* Material shown:

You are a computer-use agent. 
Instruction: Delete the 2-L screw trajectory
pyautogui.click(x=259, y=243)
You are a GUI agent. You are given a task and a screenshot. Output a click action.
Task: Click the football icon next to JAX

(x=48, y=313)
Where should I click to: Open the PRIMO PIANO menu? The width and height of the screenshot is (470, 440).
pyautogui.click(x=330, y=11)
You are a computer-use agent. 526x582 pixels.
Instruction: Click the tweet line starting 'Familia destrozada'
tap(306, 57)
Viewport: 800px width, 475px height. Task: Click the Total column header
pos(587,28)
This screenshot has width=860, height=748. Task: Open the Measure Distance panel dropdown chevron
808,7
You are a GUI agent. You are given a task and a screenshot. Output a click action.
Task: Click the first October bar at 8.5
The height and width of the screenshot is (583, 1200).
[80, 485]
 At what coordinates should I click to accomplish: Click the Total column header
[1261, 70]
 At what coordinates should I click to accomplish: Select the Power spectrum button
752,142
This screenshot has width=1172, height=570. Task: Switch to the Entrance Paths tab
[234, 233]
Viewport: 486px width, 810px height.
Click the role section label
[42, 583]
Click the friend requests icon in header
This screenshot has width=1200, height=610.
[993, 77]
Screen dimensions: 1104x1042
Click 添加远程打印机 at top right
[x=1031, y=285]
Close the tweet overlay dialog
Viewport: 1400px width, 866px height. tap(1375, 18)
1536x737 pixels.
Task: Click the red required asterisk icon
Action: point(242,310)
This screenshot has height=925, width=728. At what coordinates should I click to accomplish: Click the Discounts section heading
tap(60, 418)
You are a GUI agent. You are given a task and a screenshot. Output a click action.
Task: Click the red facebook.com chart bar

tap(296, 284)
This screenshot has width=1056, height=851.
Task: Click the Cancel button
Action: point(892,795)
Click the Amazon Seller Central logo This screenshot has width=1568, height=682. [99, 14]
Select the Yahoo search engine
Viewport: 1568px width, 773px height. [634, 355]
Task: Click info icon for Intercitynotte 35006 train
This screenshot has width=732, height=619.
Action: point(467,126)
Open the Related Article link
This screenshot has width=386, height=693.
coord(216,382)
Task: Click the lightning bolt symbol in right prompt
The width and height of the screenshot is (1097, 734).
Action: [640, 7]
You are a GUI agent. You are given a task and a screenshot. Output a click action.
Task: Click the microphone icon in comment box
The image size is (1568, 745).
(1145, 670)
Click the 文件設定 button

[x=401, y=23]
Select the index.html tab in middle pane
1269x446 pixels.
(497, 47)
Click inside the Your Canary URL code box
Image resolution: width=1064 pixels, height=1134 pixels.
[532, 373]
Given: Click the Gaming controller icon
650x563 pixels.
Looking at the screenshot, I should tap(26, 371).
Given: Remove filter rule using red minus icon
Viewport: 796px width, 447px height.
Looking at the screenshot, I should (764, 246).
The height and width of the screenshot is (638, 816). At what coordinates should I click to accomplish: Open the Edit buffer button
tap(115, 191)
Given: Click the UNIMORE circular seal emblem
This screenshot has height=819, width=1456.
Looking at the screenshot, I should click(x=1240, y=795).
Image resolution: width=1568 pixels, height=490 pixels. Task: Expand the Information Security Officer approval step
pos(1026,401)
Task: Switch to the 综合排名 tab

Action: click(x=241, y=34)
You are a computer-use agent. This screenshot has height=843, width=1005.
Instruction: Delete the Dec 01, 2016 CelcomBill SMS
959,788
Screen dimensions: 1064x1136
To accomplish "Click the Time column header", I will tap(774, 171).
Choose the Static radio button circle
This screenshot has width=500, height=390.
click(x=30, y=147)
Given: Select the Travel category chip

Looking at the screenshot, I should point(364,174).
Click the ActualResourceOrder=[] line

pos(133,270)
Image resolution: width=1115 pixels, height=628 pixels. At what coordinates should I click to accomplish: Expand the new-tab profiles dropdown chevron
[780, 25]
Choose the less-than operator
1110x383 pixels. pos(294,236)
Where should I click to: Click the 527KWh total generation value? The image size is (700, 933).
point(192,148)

* Task statement:
Would you set down all the lines above, exactly and in full?

* Solution:
You are a computer-use agent. 
Instruction: Delete the 2-L screw trajectory
pyautogui.click(x=259, y=243)
You are a GUI agent. You are given a task and a screenshot. Output a click action.
Task: Click the football icon next to JAX

(x=48, y=313)
Where should I click to: Open the PRIMO PIANO menu? The width and height of the screenshot is (470, 440).
pyautogui.click(x=330, y=11)
You are a computer-use agent. 526x582 pixels.
Instruction: Click the tweet line starting 'Familia destrozada'
tap(306, 57)
Viewport: 800px width, 475px height. Task: Click the Total column header
pos(587,28)
This screenshot has width=860, height=748. Task: Open the Measure Distance panel dropdown chevron
808,7
You are a GUI agent. You are given a task and a screenshot. Output a click action.
Task: Click the first October bar at 8.5
The height and width of the screenshot is (583, 1200).
[80, 485]
 At what coordinates should I click to accomplish: Click the Total column header
[1261, 70]
 At what coordinates should I click to accomplish: Select the Power spectrum button
752,142
This screenshot has width=1172, height=570. Task: Switch to the Entrance Paths tab
[234, 233]
Viewport: 486px width, 810px height.
Click the role section label
[42, 583]
Click the friend requests icon in header
This screenshot has width=1200, height=610.
[993, 77]
Screen dimensions: 1104x1042
Click 添加远程打印机 at top right
[x=1031, y=285]
Close the tweet overlay dialog
Viewport: 1400px width, 866px height. tap(1375, 18)
1536x737 pixels.
Task: Click the red required asterisk icon
Action: point(242,310)
This screenshot has height=925, width=728. At what coordinates should I click to accomplish: Click the Discounts section heading
tap(60, 418)
You are a GUI agent. You are given a task and a screenshot. Output a click action.
Task: Click the red facebook.com chart bar

tap(296, 284)
This screenshot has width=1056, height=851.
Task: Click the Cancel button
Action: point(892,795)
Click the Amazon Seller Central logo This screenshot has width=1568, height=682. [99, 14]
Select the Yahoo search engine
Viewport: 1568px width, 773px height. [634, 355]
Task: Click info icon for Intercitynotte 35006 train
This screenshot has width=732, height=619.
Action: point(467,126)
Open the Related Article link
This screenshot has width=386, height=693.
coord(216,382)
Task: Click the lightning bolt symbol in right prompt
The width and height of the screenshot is (1097, 734).
Action: [640, 7]
You are a GUI agent. You are given a task and a screenshot. Output a click action.
Task: Click the microphone icon in comment box
The image size is (1568, 745).
(1145, 670)
Click the 文件設定 button

[x=401, y=23]
Select the index.html tab in middle pane
1269x446 pixels.
(497, 47)
Click inside the Your Canary URL code box
Image resolution: width=1064 pixels, height=1134 pixels.
[532, 373]
Given: Click the Gaming controller icon
650x563 pixels.
Looking at the screenshot, I should tap(26, 371).
Given: Remove filter rule using red minus icon
Viewport: 796px width, 447px height.
Looking at the screenshot, I should (764, 246).
The height and width of the screenshot is (638, 816). At what coordinates should I click to accomplish: Open the Edit buffer button
tap(115, 191)
Given: Click the UNIMORE circular seal emblem
This screenshot has height=819, width=1456.
Looking at the screenshot, I should click(x=1240, y=795).
Image resolution: width=1568 pixels, height=490 pixels. Task: Expand the Information Security Officer approval step
pos(1026,401)
Task: Switch to the 综合排名 tab

Action: click(x=241, y=34)
You are a computer-use agent. This screenshot has height=843, width=1005.
Instruction: Delete the Dec 01, 2016 CelcomBill SMS
959,788
Screen dimensions: 1064x1136
To accomplish "Click the Time column header", I will tap(774, 171).
Choose the Static radio button circle
This screenshot has width=500, height=390.
click(x=30, y=147)
Given: Select the Travel category chip

Looking at the screenshot, I should point(364,174).
Click the ActualResourceOrder=[] line

pos(133,270)
Image resolution: width=1115 pixels, height=628 pixels. At what coordinates should I click to accomplish: Expand the new-tab profiles dropdown chevron
[780, 25]
Choose the less-than operator
1110x383 pixels. pos(294,236)
Where should I click to: Click the 527KWh total generation value? The image size is (700, 933).
point(192,148)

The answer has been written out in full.